Susan Linton wrote:
“So, the theory I was submitting is: Unity + Wayland = Cloud computing.
There is no money in desktop Linux. So, I was just saying I think Ubuntu as a desktop system is probably being phased out for a mobile system tied to remote storage.
“ (see the comments)
I disagree about the “desktop Linux” part. Anywhere/anytime you get a large number of people for long periods of time desktops really work well. While notebooks/mobile has its place, so does the desktop. In the old days we were 100% desktop, now we are about 50% but there will always be a role for desktops. People like to sit when they do IT. It helps to have a desk by the chair and a PC on the desk. It works.
Money from desktop GNU/Linux is another matter. While selling PCs with GNU/Linux is one way to make money from GNU/Linux, there are others:
- install GNU/Linux on desktops
- sell ads on pages served to desktops
- maintain GNU/Linux desktops
- write software or generally use GNU/Linux desktops for work/productivity (in most situations this will be a winner for desktops)
Because RedHat and Ubuntu may not see desktop GNU/Linux as a hotspot will not make it go away. It is easier to make money in hot areas like smart-thingies but Ubuntu would be very foolish to abandon the desktop. I think Linton is wrong about that. Mark Shuttleworth may be somewhat bold but he is no fool. If Ubuntu does go –>Unity–>Wayland they will make sure the desktop is well maintained.

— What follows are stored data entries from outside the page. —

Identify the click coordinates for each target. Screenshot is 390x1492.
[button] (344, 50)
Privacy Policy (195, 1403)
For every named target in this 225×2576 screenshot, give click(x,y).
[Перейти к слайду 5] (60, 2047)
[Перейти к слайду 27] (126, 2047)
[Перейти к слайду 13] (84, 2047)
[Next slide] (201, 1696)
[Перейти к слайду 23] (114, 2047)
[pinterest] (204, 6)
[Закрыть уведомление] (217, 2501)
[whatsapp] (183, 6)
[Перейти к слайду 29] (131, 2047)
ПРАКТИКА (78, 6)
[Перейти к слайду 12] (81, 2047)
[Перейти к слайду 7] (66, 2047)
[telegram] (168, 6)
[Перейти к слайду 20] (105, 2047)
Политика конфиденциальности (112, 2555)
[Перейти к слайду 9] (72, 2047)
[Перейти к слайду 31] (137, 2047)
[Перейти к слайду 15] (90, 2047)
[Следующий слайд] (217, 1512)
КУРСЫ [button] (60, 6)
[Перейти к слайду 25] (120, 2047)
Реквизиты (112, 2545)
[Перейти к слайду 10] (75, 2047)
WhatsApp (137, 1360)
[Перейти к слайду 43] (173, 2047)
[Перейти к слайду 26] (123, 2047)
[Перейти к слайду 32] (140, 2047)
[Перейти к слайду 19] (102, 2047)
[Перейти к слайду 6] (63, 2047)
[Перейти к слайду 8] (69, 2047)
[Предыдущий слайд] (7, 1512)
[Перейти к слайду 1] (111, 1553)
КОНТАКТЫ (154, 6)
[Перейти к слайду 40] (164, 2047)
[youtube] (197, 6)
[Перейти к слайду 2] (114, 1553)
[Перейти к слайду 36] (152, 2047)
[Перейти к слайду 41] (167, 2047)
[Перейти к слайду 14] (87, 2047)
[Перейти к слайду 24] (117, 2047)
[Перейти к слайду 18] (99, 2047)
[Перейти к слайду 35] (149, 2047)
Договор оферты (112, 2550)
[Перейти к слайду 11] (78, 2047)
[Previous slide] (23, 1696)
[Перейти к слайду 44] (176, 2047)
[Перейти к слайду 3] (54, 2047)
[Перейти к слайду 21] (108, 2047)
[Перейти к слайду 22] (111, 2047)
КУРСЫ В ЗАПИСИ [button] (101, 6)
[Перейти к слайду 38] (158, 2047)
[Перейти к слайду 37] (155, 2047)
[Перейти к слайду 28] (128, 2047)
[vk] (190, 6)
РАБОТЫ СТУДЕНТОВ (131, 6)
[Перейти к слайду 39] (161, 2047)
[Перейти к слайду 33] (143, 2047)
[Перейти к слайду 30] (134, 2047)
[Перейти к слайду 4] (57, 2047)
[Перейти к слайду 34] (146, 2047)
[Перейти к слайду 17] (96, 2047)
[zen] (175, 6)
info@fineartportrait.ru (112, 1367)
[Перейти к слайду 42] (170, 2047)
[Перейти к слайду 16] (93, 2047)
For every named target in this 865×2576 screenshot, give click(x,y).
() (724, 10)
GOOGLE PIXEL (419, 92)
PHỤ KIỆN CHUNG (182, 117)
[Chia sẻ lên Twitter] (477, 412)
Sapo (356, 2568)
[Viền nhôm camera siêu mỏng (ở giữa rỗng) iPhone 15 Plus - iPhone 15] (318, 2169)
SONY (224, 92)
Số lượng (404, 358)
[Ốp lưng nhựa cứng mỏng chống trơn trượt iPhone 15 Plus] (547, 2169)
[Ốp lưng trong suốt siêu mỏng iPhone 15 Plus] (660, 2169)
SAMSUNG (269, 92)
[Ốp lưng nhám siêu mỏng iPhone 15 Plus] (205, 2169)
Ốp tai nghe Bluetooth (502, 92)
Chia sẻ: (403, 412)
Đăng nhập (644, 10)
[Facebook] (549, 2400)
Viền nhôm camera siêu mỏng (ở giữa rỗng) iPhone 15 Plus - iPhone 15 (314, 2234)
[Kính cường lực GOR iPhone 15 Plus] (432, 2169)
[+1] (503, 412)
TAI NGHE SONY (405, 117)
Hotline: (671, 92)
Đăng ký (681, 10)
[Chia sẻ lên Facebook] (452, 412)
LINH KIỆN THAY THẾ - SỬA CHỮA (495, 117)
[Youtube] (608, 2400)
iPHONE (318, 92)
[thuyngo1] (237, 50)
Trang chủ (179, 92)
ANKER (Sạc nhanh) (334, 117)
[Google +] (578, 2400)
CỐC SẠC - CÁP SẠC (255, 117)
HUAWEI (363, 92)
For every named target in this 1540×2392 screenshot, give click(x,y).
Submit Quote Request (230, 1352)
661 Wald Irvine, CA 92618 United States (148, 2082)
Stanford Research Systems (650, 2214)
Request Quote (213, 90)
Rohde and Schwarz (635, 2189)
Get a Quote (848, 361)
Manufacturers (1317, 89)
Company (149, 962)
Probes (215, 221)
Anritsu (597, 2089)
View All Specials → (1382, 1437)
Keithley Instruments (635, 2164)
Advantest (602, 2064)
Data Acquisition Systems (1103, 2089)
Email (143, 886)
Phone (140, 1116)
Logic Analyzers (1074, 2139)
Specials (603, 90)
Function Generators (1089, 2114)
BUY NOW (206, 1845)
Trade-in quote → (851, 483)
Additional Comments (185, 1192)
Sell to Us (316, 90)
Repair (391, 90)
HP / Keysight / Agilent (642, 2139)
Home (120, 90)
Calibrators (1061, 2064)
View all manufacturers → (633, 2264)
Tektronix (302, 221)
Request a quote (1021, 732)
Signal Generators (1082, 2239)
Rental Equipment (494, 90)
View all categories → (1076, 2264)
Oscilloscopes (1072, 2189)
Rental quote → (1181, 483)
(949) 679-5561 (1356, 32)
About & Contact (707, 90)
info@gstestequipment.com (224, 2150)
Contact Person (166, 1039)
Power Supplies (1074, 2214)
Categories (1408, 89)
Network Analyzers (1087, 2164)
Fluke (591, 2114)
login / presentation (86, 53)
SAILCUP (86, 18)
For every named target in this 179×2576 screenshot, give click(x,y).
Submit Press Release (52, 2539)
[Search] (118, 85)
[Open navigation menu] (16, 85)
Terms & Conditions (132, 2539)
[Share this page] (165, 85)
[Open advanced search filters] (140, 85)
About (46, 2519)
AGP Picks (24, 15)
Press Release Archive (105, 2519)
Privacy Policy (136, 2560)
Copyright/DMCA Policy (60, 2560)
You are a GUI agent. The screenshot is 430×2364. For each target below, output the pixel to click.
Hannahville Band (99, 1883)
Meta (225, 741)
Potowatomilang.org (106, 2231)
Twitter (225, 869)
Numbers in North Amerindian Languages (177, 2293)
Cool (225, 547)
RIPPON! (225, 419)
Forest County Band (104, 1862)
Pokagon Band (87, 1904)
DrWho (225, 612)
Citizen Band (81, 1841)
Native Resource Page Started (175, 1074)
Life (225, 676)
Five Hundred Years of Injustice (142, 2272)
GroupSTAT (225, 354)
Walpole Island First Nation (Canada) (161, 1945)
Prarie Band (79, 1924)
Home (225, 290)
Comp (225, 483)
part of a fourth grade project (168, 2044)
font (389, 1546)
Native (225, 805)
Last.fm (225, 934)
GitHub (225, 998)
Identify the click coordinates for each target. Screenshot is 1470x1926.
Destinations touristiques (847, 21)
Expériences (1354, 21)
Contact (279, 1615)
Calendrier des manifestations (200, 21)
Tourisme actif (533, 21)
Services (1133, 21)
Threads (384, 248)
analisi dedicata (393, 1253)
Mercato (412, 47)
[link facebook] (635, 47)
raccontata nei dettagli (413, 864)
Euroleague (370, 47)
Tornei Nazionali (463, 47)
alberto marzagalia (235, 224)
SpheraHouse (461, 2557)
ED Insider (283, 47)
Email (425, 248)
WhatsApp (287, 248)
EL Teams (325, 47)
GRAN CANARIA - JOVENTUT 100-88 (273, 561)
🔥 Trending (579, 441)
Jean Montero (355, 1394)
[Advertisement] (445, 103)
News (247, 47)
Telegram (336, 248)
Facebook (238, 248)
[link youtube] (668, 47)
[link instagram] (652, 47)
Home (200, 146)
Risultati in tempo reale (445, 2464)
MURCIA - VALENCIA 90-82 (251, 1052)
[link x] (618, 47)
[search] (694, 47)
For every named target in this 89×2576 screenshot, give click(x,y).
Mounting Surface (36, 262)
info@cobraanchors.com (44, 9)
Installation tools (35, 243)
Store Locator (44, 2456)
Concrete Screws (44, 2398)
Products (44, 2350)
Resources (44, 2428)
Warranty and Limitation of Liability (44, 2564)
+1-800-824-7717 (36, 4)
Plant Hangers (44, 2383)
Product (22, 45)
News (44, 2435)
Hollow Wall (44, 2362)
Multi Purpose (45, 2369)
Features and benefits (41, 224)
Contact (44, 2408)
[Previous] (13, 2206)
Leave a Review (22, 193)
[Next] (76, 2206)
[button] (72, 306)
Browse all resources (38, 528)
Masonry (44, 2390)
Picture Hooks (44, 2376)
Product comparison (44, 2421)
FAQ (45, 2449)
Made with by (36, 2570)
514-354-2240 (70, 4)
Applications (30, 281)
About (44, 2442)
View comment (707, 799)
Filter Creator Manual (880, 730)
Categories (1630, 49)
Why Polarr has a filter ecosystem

Wayland is quite compatible for the desktop especially for video/high-end graphics. For that purpose it does not need to work on every piece of hardware out there, just the ones most likely used for such work. The market will sort that out but I can envisage each hardware maker of graphics interfaces producing a product line with a driver for Wayland. The rest of the desktop world can run X, perhaps in a virtual machine running on top of Wayland somehow. The details will be sorted out.
The killer reason why the desktop and X will not die any time soon is that thin client technology is making its move. Even that other OS gets that. GNU/Linux will have to manage thin clients very well. For that purpose Wayland is irrelevant. X and variations on X do the network stuff quite well and are constantly improving. GNU/Linux will be able to run on everything for the short and long term. Ubuntu is not going to abandon the desktop. If it does other distros will take up the slack.